A car starts from rest and accelerates for 3.9 s with an acceleration of 5 m/s2 .

How far does it travel? Answer in units of m

d = 0.5a*t^2 = 2.5*3.9^2 = 38 m.

1.28

To find the distance traveled by the car, we can use the equation:

distance = (initial velocity * time) + (1/2 * acceleration * time^2)

Given that the car starts from rest (initial velocity = 0), the equation simplifies to:

distance = 1/2 * acceleration * time^2

Plugging in the values:

distance = 1/2 * 5 m/s^2 * (3.9 s)^2

Calculating:

distance = 1/2 * 5 m/s^2 * 15.21 s^2

distance ≈ 37.945 m

Therefore, the car travels approximately 37.945 meters.
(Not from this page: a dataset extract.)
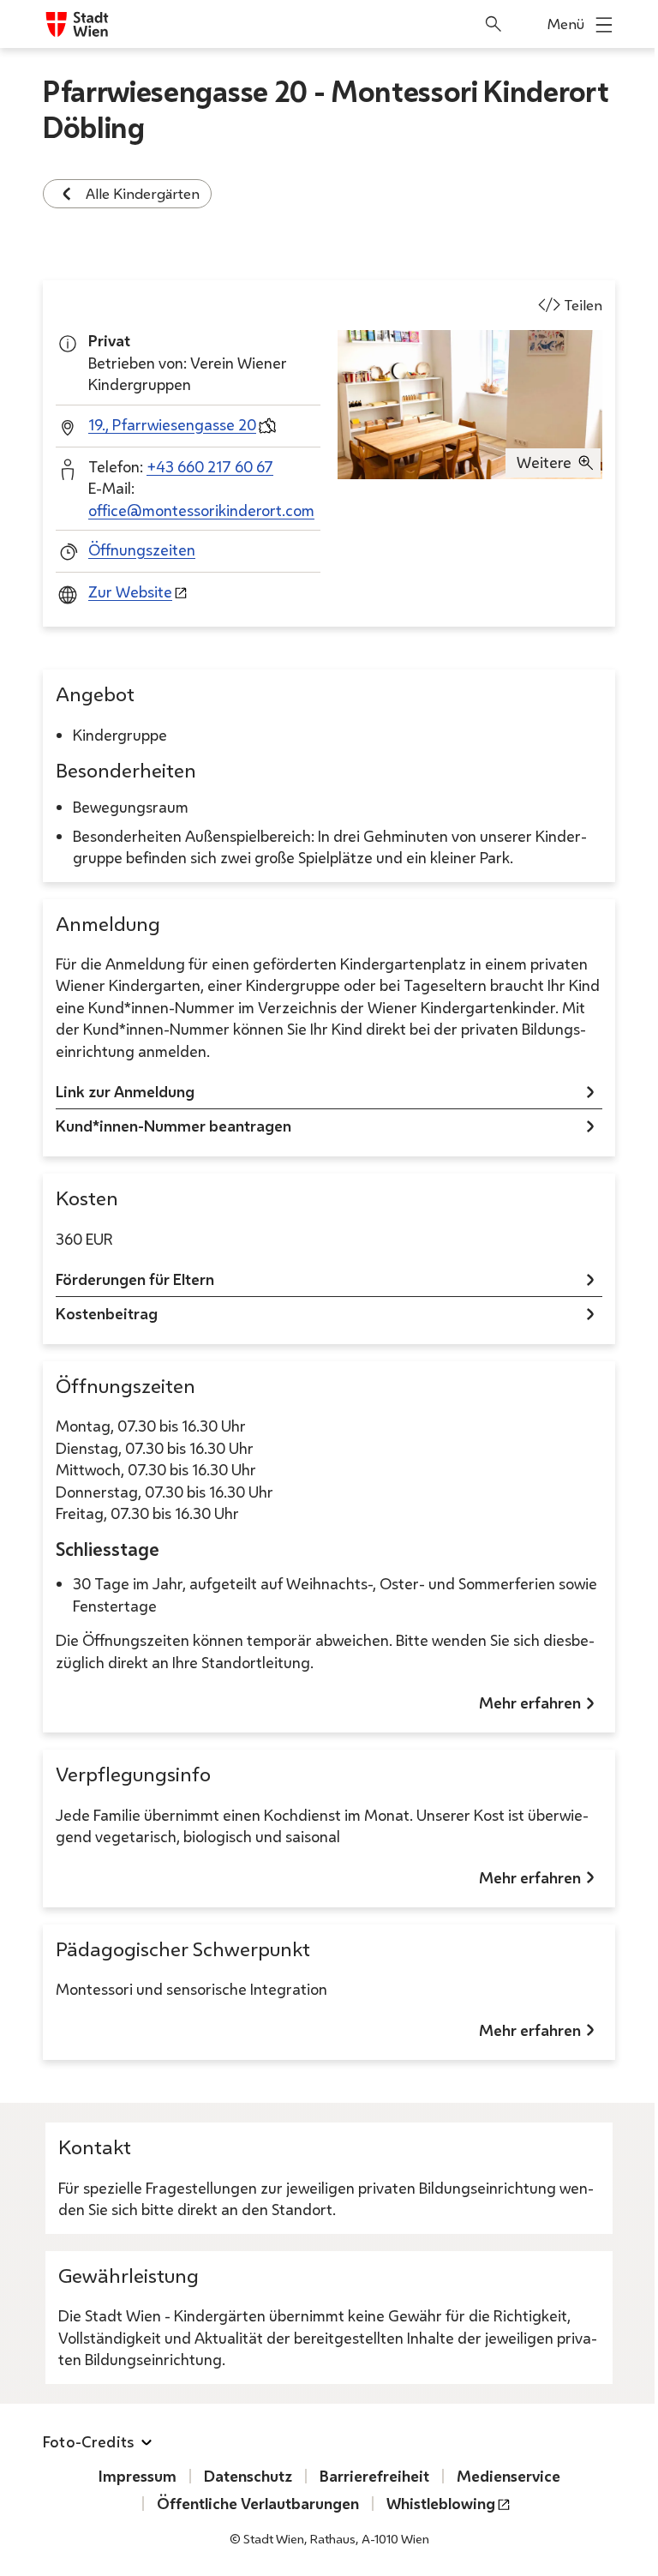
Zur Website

To find the distance traveled by the car, we can use the equation:

d = v₀t + (1/2)at²

Where:
- d is the distance traveled,
- v₀ is the initial velocity (which is 0 since the car starts from rest),
- t is the time taken,
- a is the acceleration.

Plugging in the known values into the equation:

d = (0)(3.9) + (1/2)(5)(3.9)²

First, let's calculate the squared term:

d = (0)(3.9) + (1/2)(5)(15.21)
d = 0 + (1/2)(5)(15.21)
d = 0 + (1/2)(76.05)
d = 0 + 38.025
d = 38.025 m

Therefore, the car travels a distance of 38.025 meters.